* Trecho:
━━━━━━━━━━━━━━━━━━━━━━━━━━━━━━

Luciano Whitaker/Folha Imagem
Policial durante ocupação em favela no Rio de Janeiro, em outubro de 1993


MARCELO COELHO
da Equipe de Articulistas

Com dez ensaios, mais de oitocentas páginas e perto de quinhentas ilustrações, este livro conclui um vasto projeto coordenado por Fernando Novais, que traça a história dos costumes, da família, do lazer, da religiosidade, da moradia e de quase tudo o mais que possamos incluir no campo, bastante vasto e indefinido, da "vida privada" no Brasil.
Tendo como subtítulo "contrastes da intimidade contemporânea", este volume contém, como observa a organizadora, uma armadilha. "Não há como surpreender o leitor com descrições pormenorizadas de costumes e práticas da privacidade, recortes que alimentam a curiosidade apenas quando se recua a séculos e momentos passados."

━━━━━━━━━━━━━━━━━━━━━━━━━━━━━━

* Material de apoio:
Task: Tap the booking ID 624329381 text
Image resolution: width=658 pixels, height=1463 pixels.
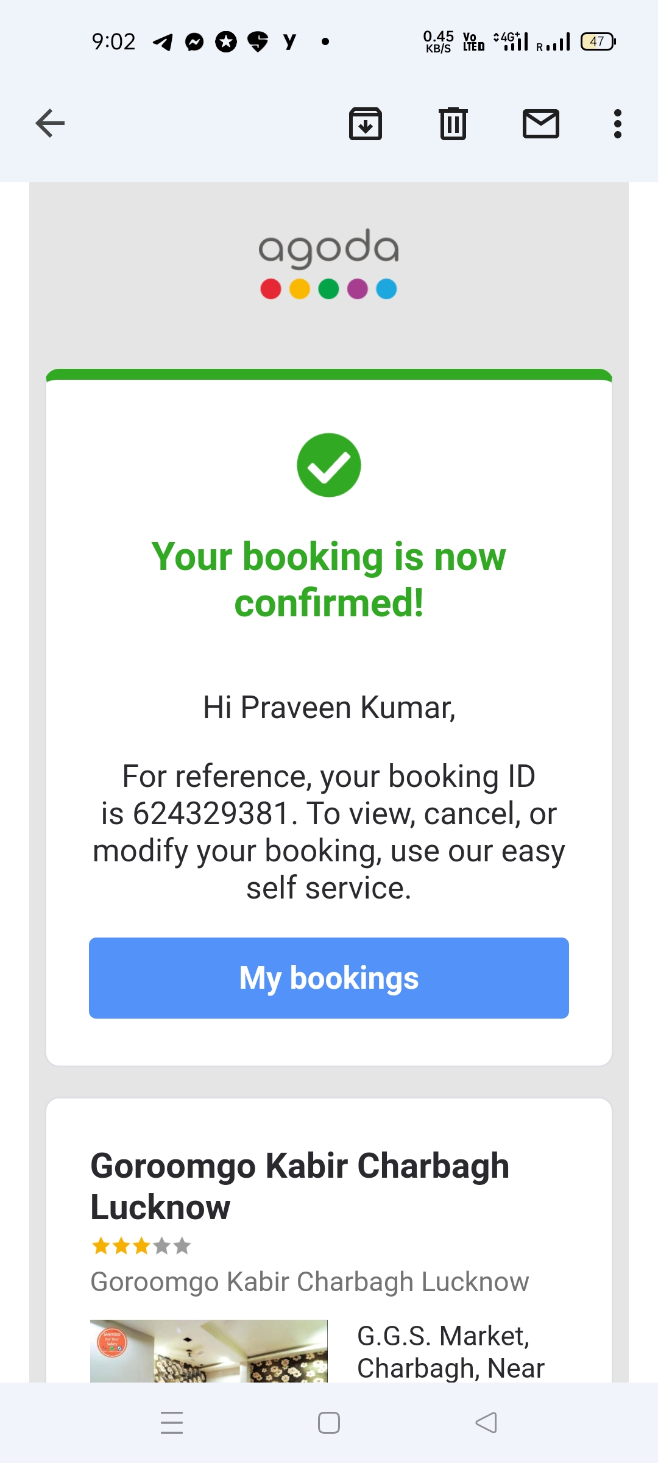Action: (x=211, y=814)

━━━━━━━━━━━━━━━━━━━━━━━━━━━━━━

Verta para o inglês esta frase do trecho: «Tendo como subtítulo "contrastes da intimidade contemporânea", este volume contém, como observa a organizadora, uma armadilha.» A listagem não tem relação com o trecho.

Subtitled "contrasts of contemporary intimacy," this volume contains, as the editor observes, a trap.